On a greater level, such minute time measurements would help reevaluate the core propositions of theoretical physics, including the question regarding the constants of nature: Are these constants sacrosanct, or do they change in space and time? 

To measure time so accurately would have required knowing the exact energy to excite Thorium to the point of its atomic transition. Courtesy of the research we”re discussing, that energy is now known to its exact levels. Therefore, for the first time, it is now possible to transfer an atomic nucleus into a higher state of energy through a laser and then track its return back to its original state. 

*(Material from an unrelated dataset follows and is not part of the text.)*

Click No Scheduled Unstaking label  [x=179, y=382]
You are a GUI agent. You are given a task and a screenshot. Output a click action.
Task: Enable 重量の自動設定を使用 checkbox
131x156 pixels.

This phenomenon is also a pioneering achievement in that it is the first time that two distinct areas of physics—quantum physics and nuclear physics — could be combined into one. The research required developing special thorium-containing crystals. 

Since the 1970s, scientists have been aware of the possibility of a special atomic nucleus that could be manipulated with a laser. However, achieving success requires knowing the energy of the transition with extreme precision. According to Prof. Thorsten Schumm:

“Knowing the energy of this transition to within one electron volt is of little use if you have to hit the right energy with a precision of one-millionth of an electron volt to detect the transition.” 

To succeed in this mission, which sounded almost impossible at the time, the team developed crystals incorporating a large number of thorium atoms. 

Fabian Schaden, the researcher responsible for designing these crystals in Vienna, had the following to say to explain the complexities involved:

 “Although this is technically quite complex, it has the advantage that we can not only study individual thorium nuclei in this way but can hit approximately ten to the power of seventeen thorium nuclei simultaneously with the laser – about a million times more than there are stars in our galaxy.” 

The presence of a large number of thorium nuclei amplified the effect, reducing the required measurement time and increasing the chance of actually finding the energy transition. 

How important was this breakthrough? According to Thorsten Schumm:

“For us, this is a dream coming true.” He further went on to say, “We are delighted that we are now the ones who can present the crucial breakthrough: The first targeted laser excitation of an atomic nucleus.”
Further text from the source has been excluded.